> _Work instruction_: Having found the line containing "Add a new Group style with plus" in the records below, copy that line and each later one exactly, dropping pictures.

> _Given data_:
────────────────────────────────────────

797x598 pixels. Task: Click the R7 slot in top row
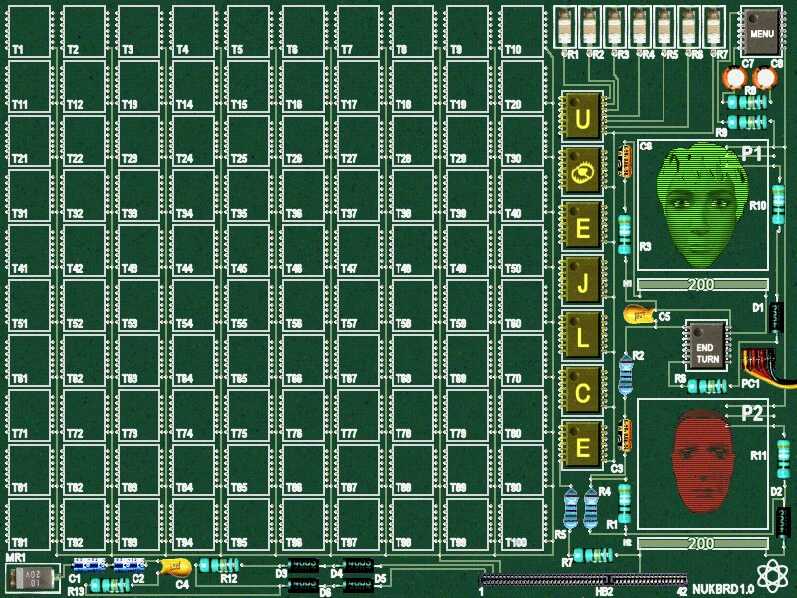713,27
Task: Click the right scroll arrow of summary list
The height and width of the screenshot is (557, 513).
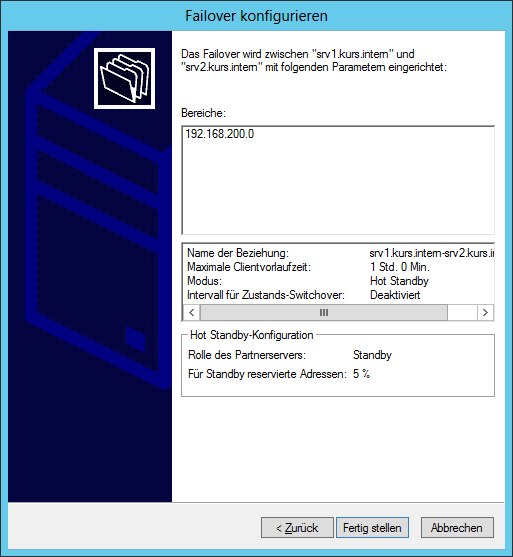Action: (485, 313)
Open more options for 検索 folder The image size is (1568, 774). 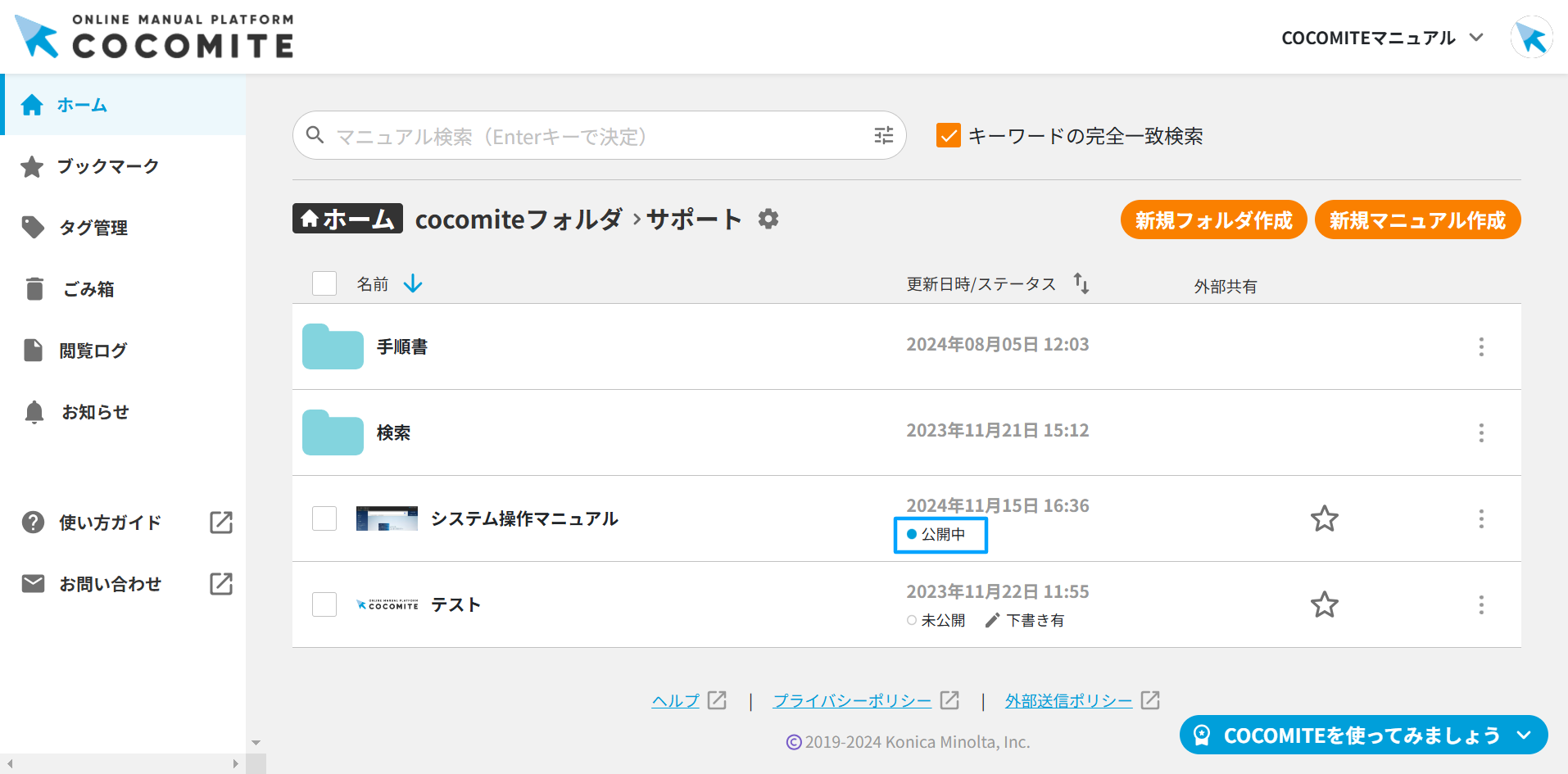(x=1480, y=432)
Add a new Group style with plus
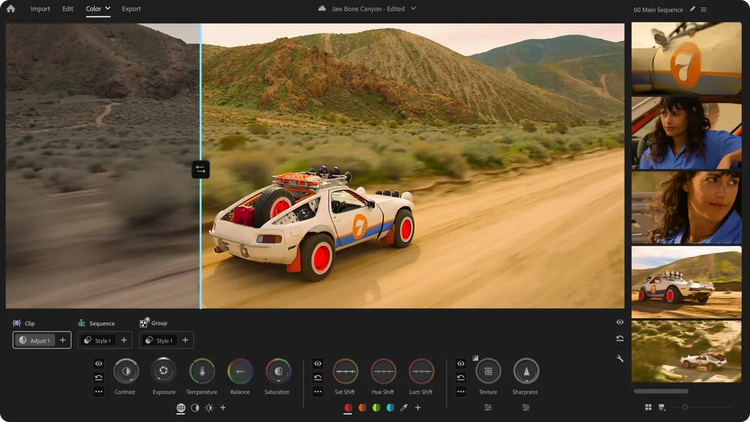 187,341
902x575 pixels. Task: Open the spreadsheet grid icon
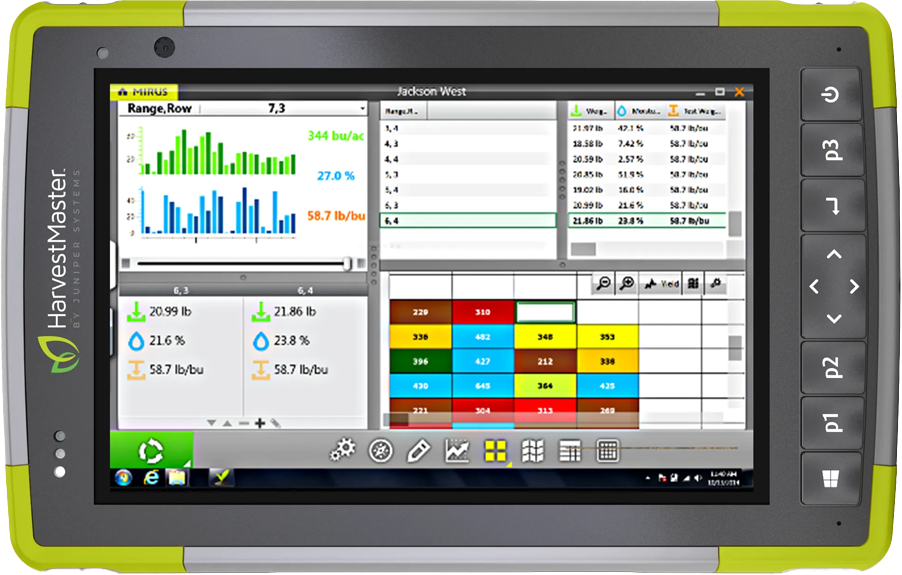607,451
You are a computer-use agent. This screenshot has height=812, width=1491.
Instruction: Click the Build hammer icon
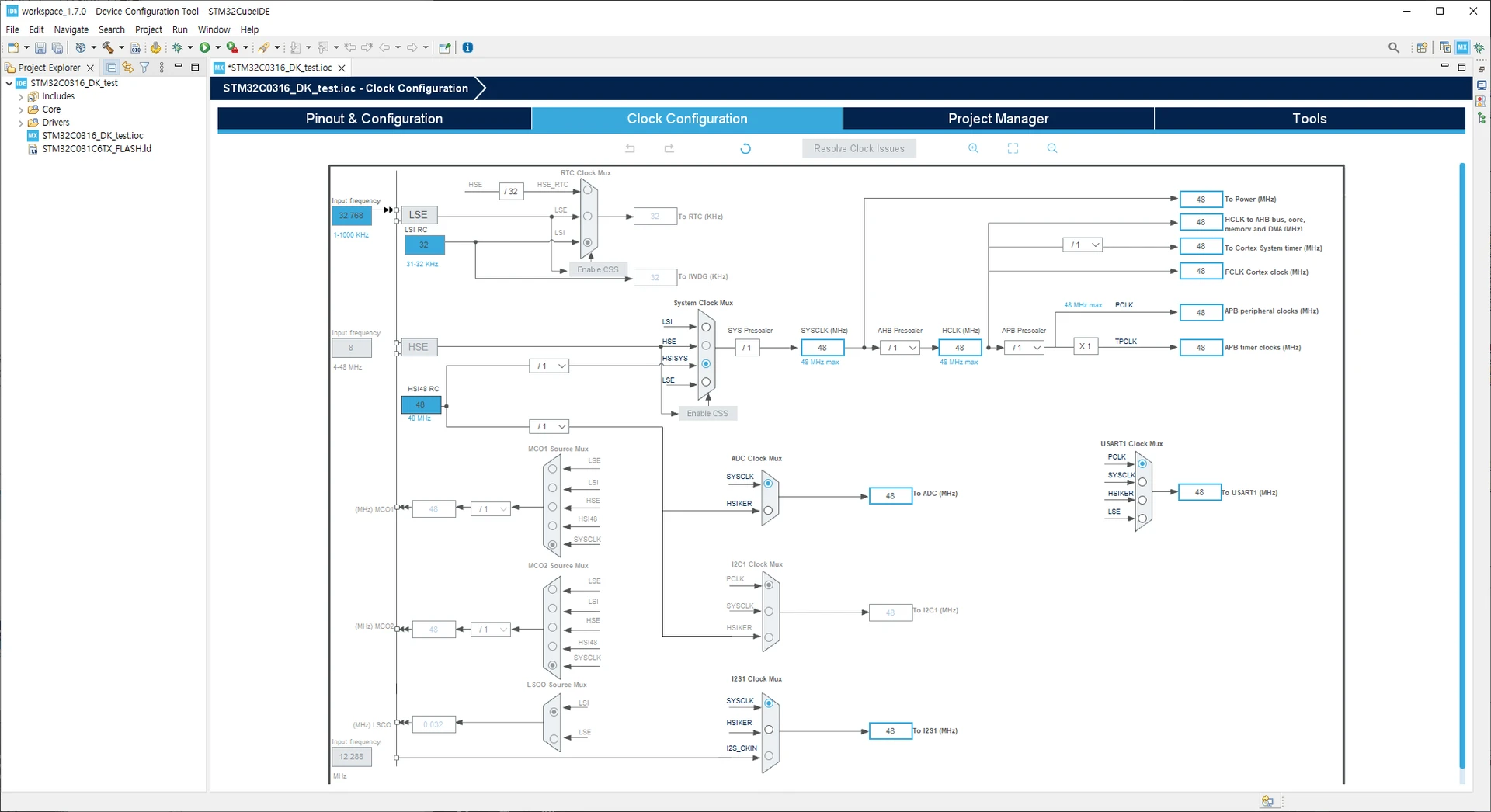coord(108,47)
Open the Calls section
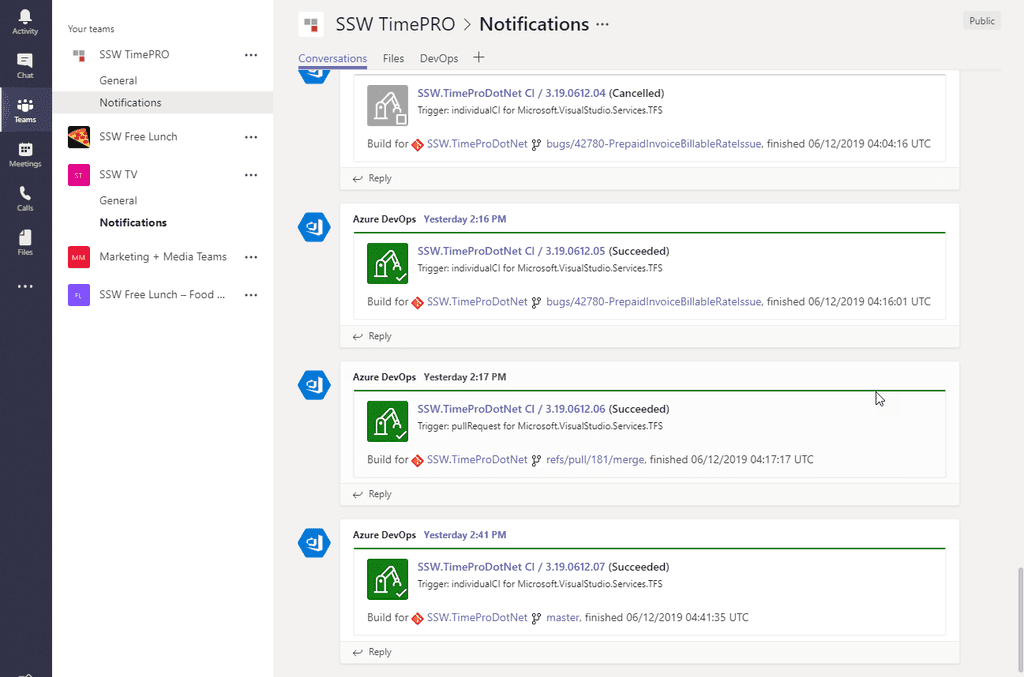Viewport: 1024px width, 677px height. click(25, 198)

────────────────────────────────────────

> _Result_:
Add a new Group style with plus
 187,341
902x575 pixels. Task: Open the spreadsheet grid icon
607,451
You are a computer-use agent. This screenshot has height=812, width=1491.
Instruction: Click the Build hammer icon
coord(108,47)
Open the Calls section
Viewport: 1024px width, 677px height. click(25, 198)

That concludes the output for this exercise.